Si l'été a rendu ses derniers soupirs récemment, la douceur automnale permet de jouer les prolongations. Et la plage du Larvotto est habituée à voir quelques courageux et courageuses venir pratiquer, toute l'année, des disciplines sportives de plage. Le beach-volley est bien entendu la plus connue. Mais les beacheurs partagent leurs installations depuis quelques mois avec d'autres aficionados. Ceux-là ne sont pas spécialement portés sur le ballon, mais plutôt sur des jeux de balles et de raquettes.  "Le beach-tennis est une discipline née en Italie à la fin des années 70, début 80. Ça s'est ensuite exporté vers le Brésil et les Etats-Unis", glisse Kevin Pimblett, l'un des deux hommes à la base du projet beach-tennis Monaco. 

Une histoire de copains

Le sport est un vecteur de partage.
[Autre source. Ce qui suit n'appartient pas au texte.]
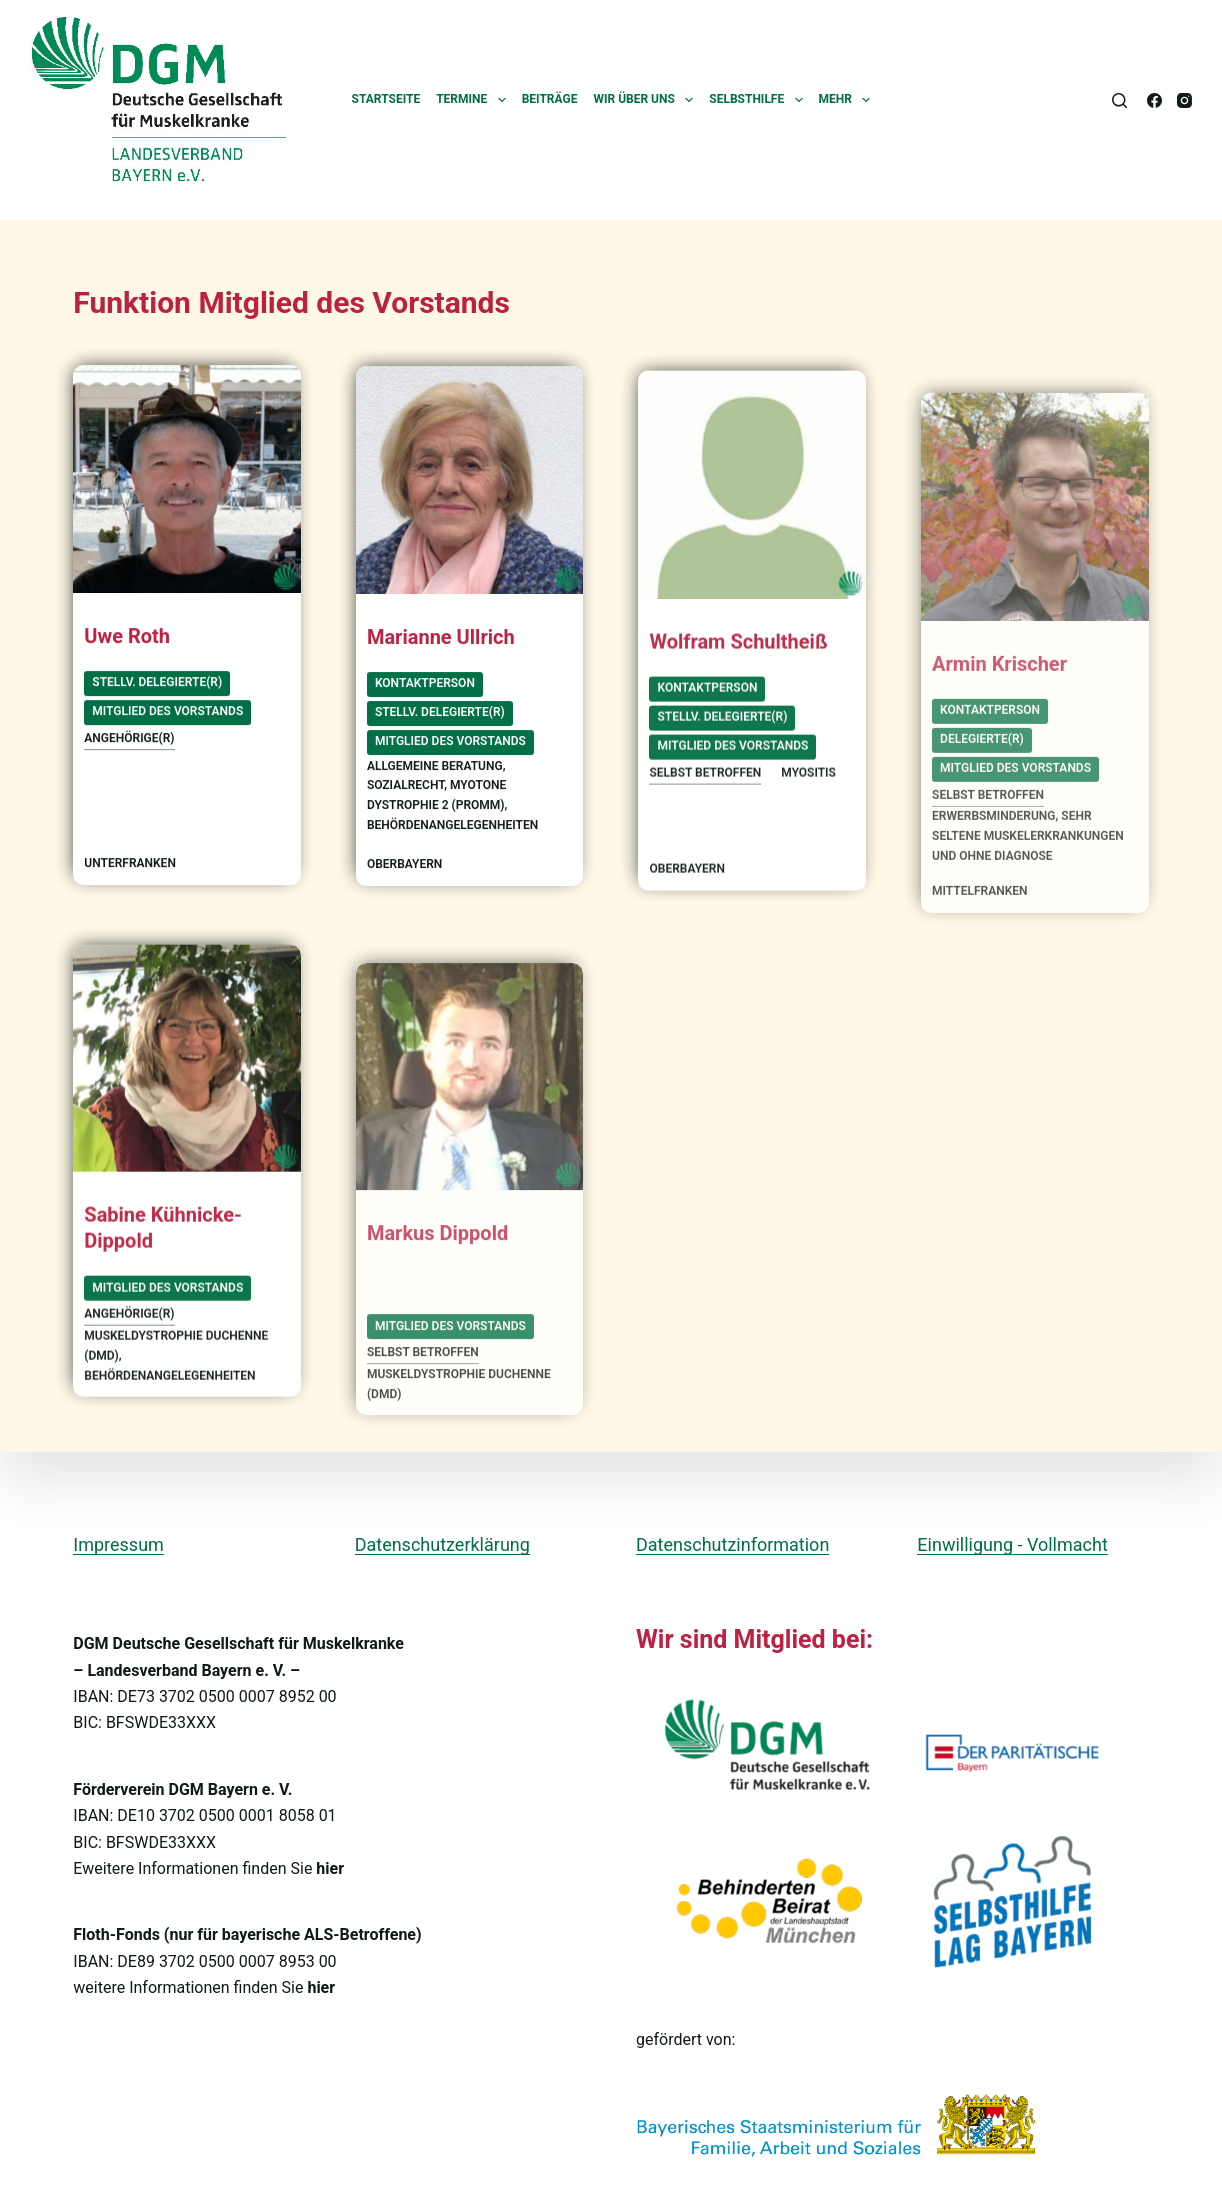 This screenshot has height=2208, width=1222. What do you see at coordinates (405, 792) in the screenshot?
I see `Sozialrecht` at bounding box center [405, 792].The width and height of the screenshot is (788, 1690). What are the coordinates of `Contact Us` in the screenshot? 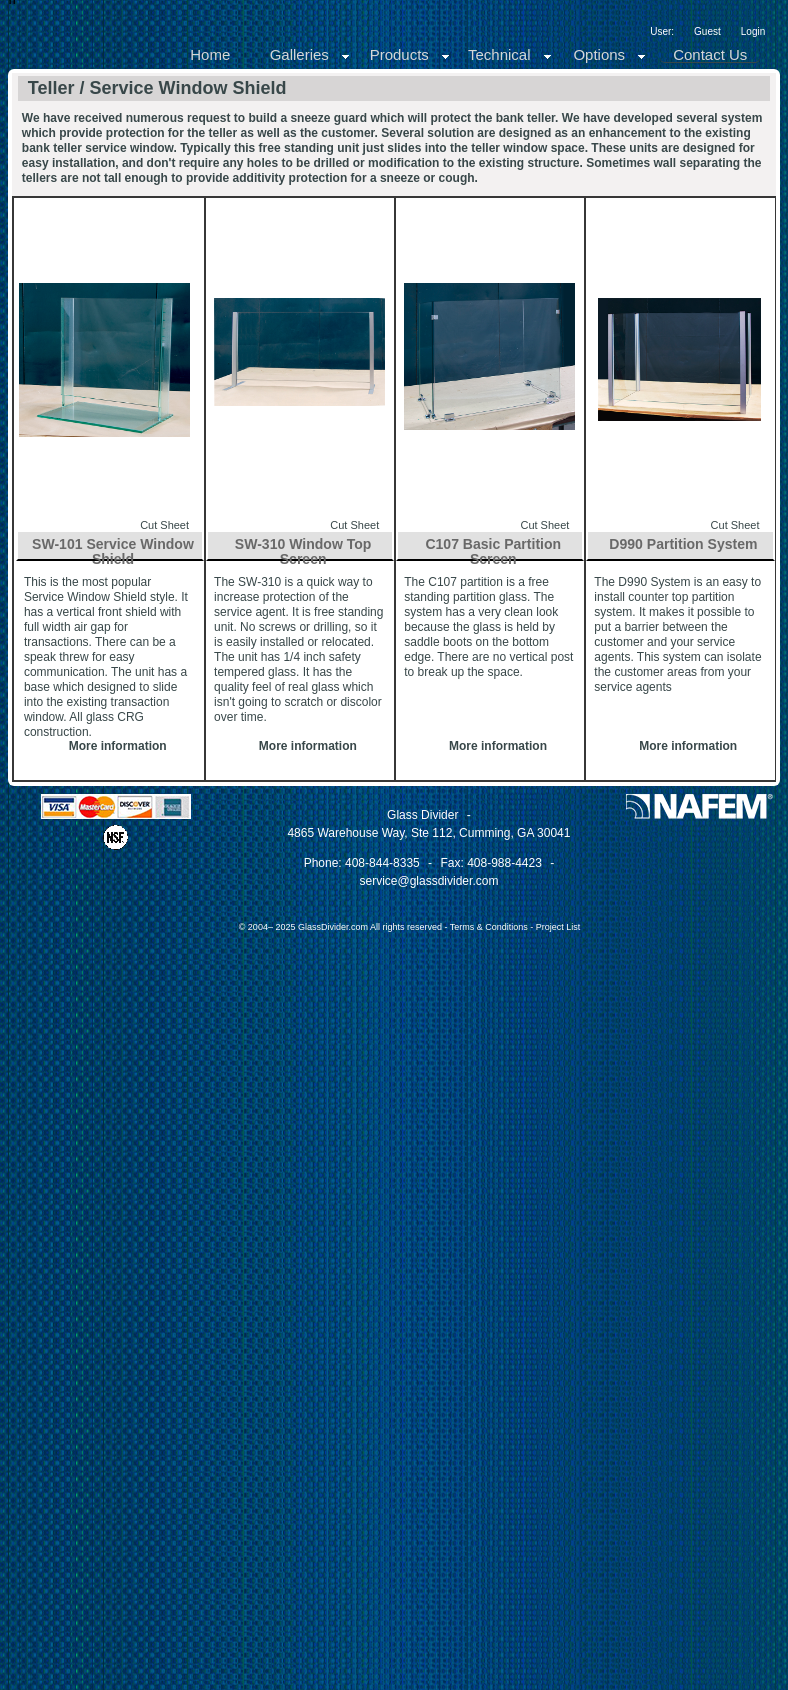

Et le beach-tennis n'échappe pas à la règle. Natif du coin et ayant grandi à Monaco, Kevin Pimblett a rapidement eu envie de voir ce jeu de raquettes s'implanter en Principauté. Parti s'installer à la Réunion il y a 4 ans, c'est là qu'il découvre le beach-tennis, un mix entre tennis, padel, badminton et beach-volley. "Six mois après mon arrivée là-bas, j'ai découvert ce sport et cela a comblé un manque que je ressentais depuis mon arrêt du tennis. J'ai vite débuté en compétition et l'envie de le faire découvrir dans mon pays d'origine est arrivée très vite aussi", raconte celui qui est aujourd'hui dans le Top 100 français de la discipline.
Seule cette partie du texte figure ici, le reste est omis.